Approved by the Energy, Environment, and Water Policy Committee on January 22, 2018 
Approved by the Public Policy and Practice Committee on May 4, 2021 
Adopted by the Board of Direction on July 16, 2021


The American Society of Civil Engineers (ASCE) supports:

Sustainable and basin-wide water resources management using a watershed-based approach.
Development of a unified nation-wide vision and supporting organizational framework for watershed management.
Development of forward-looking sustainable and resilient plans and regulations consistent with the national nation-wide vision by federal, state, and local governments to manage resources on a watershed basis.
Cooperative watershed stakeholder partnerships.
Consideration of social equity for disadvantaged communities in at-risk areas.


Legislation authorizing and funding water resource management and planning has typically been written for a specific level of government. It has also focused on individual water resources, rather than the interrelated, hydrologic and environmental system that defines the watershed. As a result, efforts to manage water resources are often limited and single-purpose. Watershed plans should consider the multiple water resources and fish and wildlife habitats comprising the watershed. 

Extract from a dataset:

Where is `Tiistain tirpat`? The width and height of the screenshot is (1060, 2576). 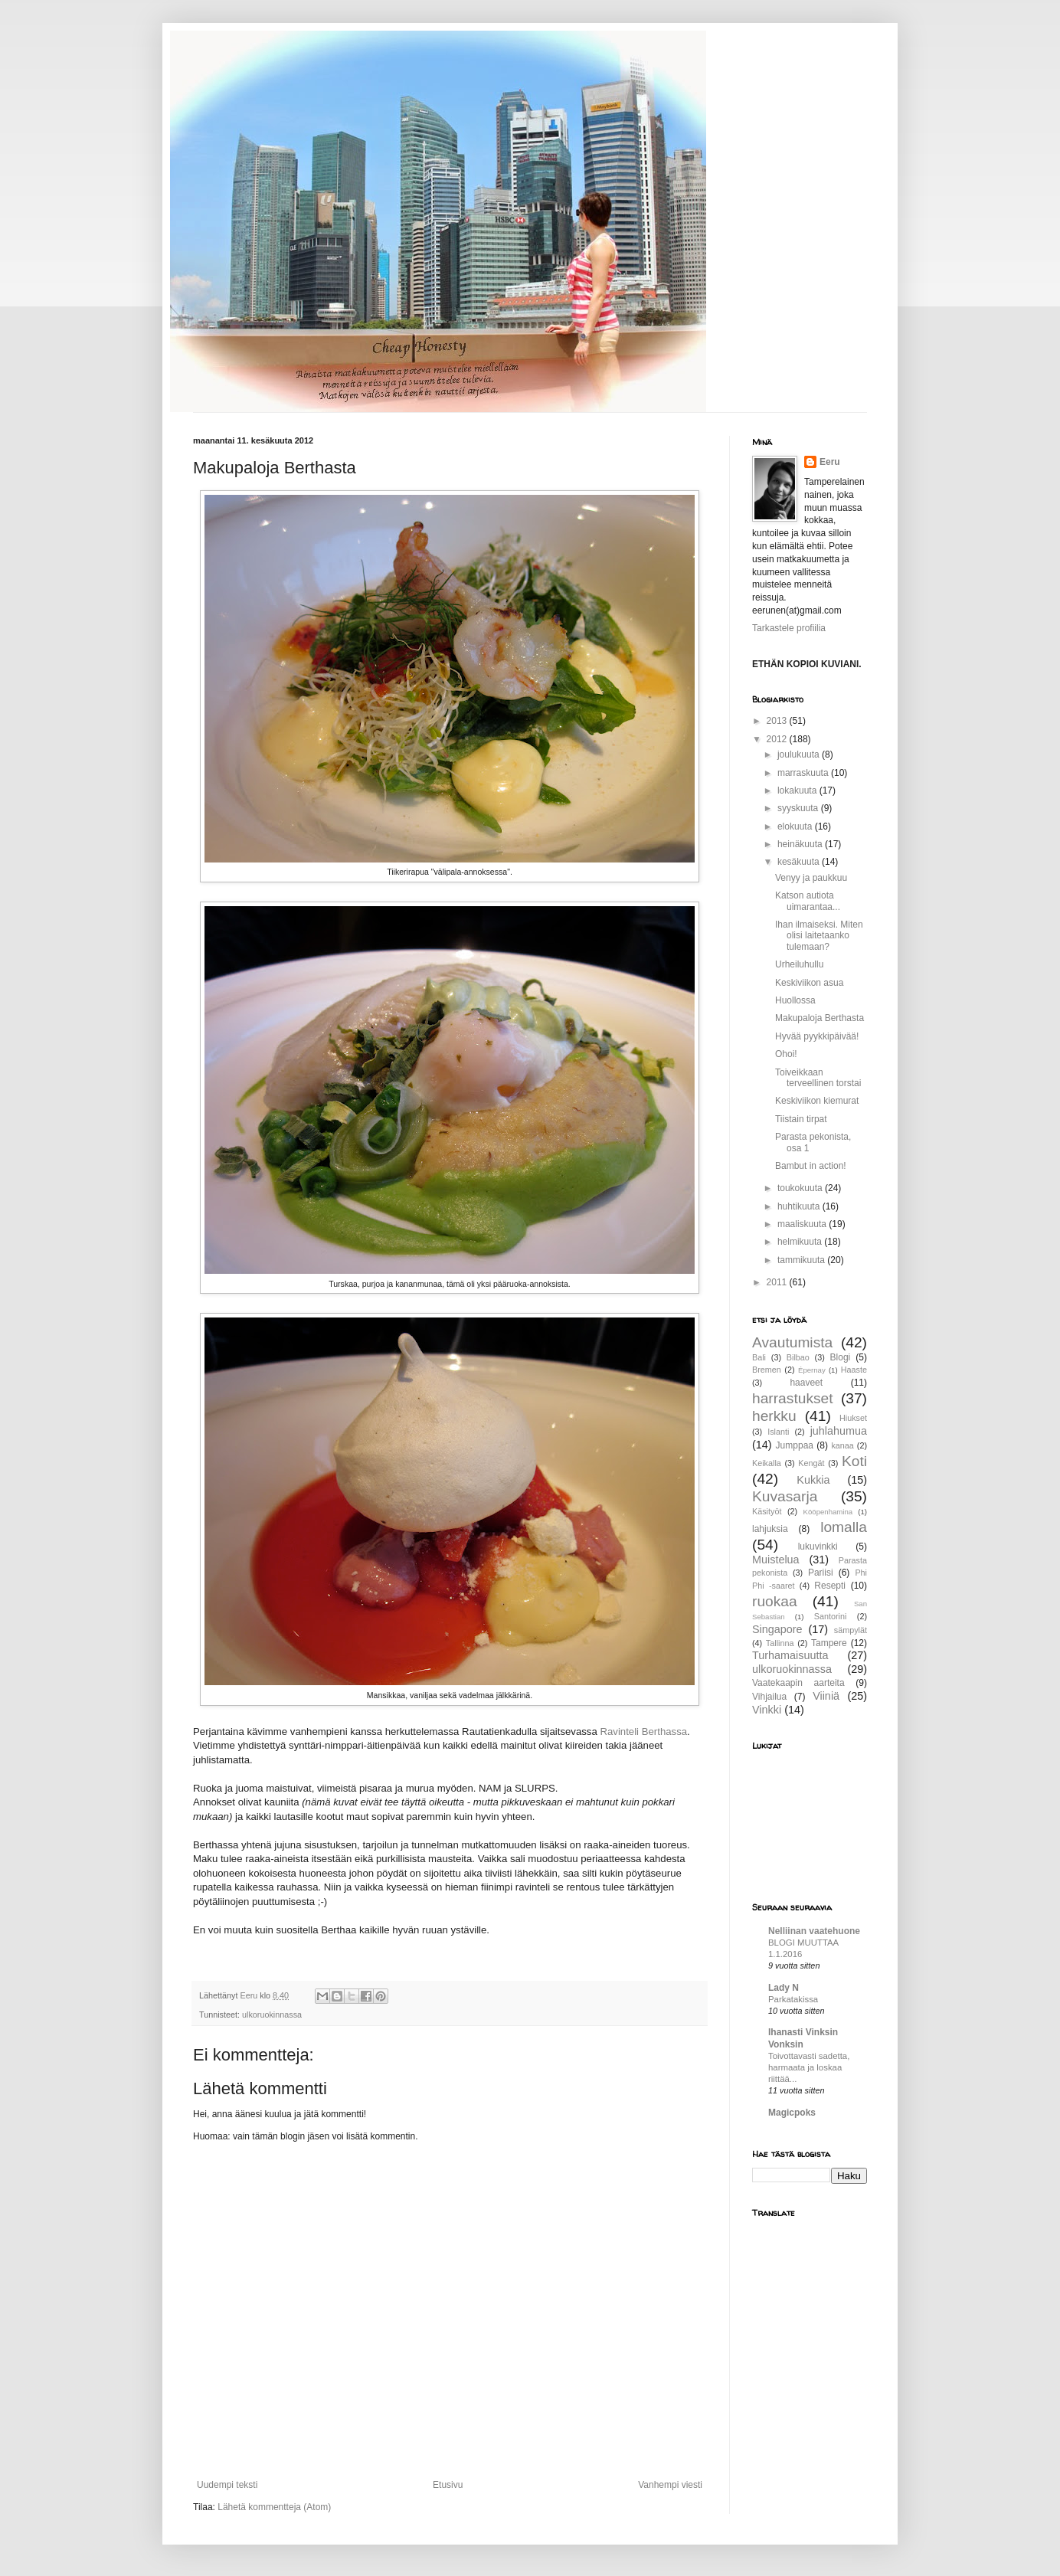 Tiistain tirpat is located at coordinates (801, 1119).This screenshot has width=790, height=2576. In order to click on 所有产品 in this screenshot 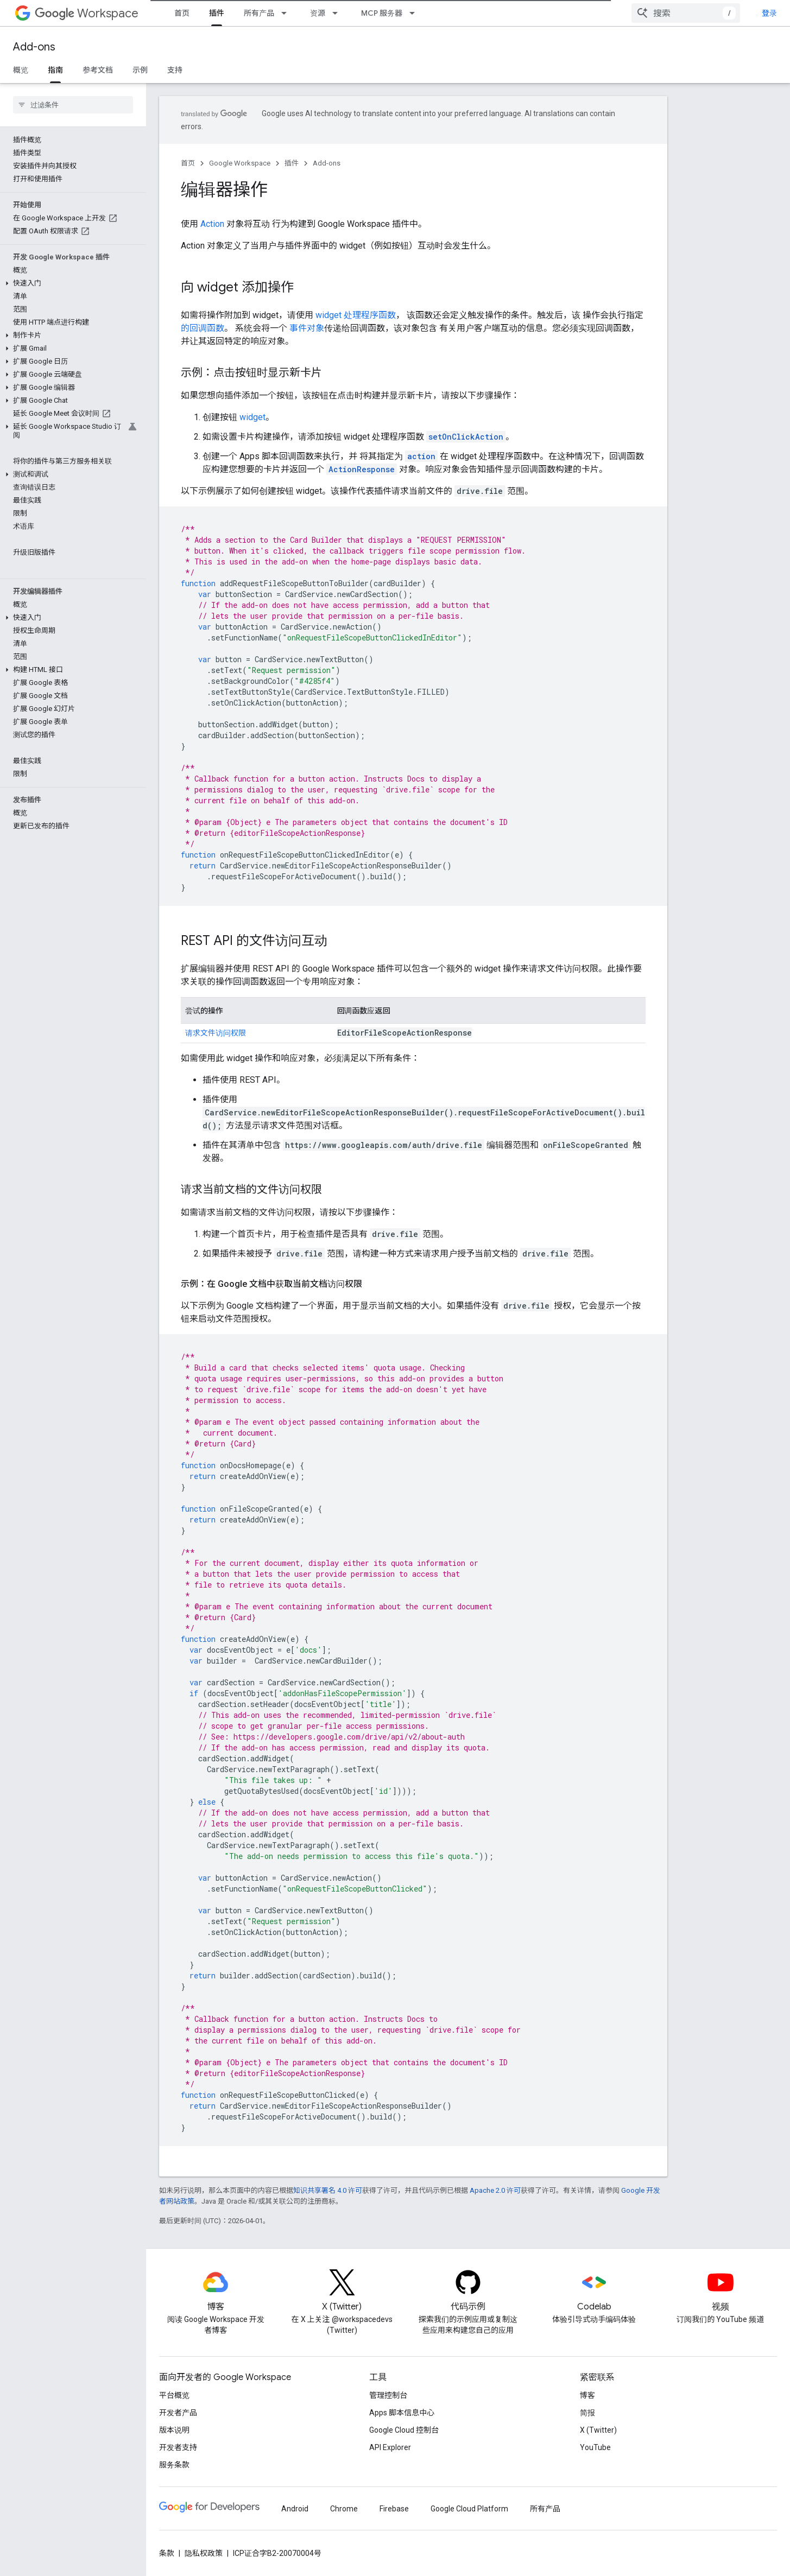, I will do `click(259, 13)`.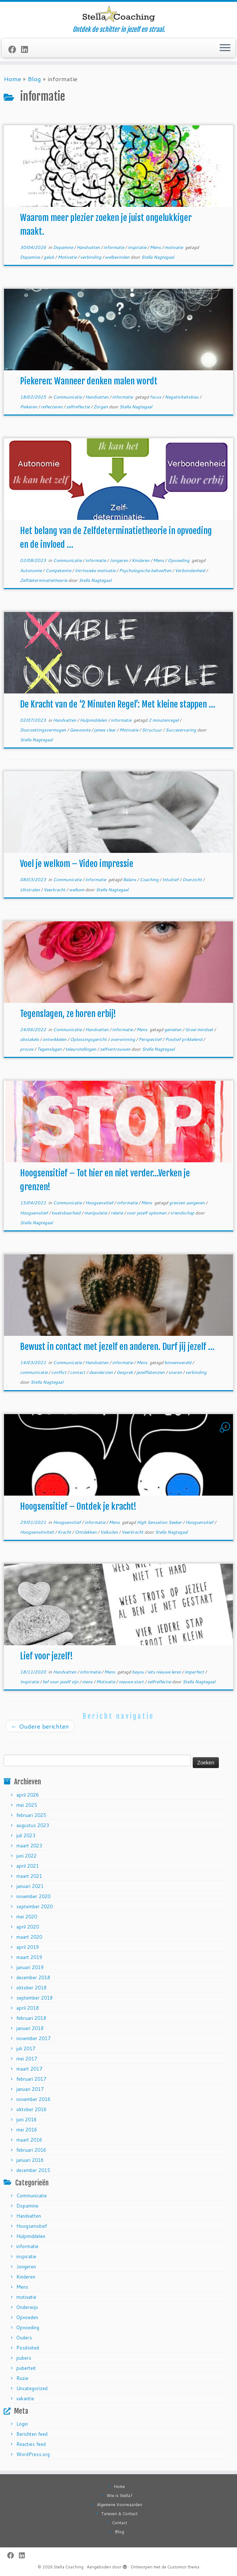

Watershed Management should be resilient, consider those who live and work in the watershed, and consider the role of water in land use, water supply, transportation, recreation, water quality, water related damages, disasters, water reuse, and protection of fish and wildlife habitats. A key component of watershed management is cooperative partnerships between the stakeholders in the watershed. The quality of life of disadvantaged community members in a watershed planning area is already at risk, requiring the need for social equity considerations in watershed management planning efforts.


Effective watershed management is facilitated when the public and the private sectors work collaboratively. Watershed solutions are generally not amenable to past approaches that only solve one aspect of water, negatively effecting other water uses, sometimes unintentionally. Examples include projects that optimize one aspect of water and ignore other potential impacts such as non-point sources of pollution, competition for water supplies, dam safety, flood damage reduction, habitat degradation, aquatic sediments, and minor sources. 

Furthermore, the diverse nature of watersheds suggests that isolated management among disconnected stakeholders is an inappropriate way to deal with them. In the past, the needs of disadvantaged communities have been ignored or marginalized, resulting in the further destruction of at-risk communities. Using the watershed-based approach, all levels of government, the public, and private industry are encouraged to participate in the decision-making and implementation process. This may include engineering studies, social and political assessments, and inclusion of the people who live and work in the watershed. In this way, management actions which reflect local and regional viewpoints are directly incorporated in watershed policy and plans.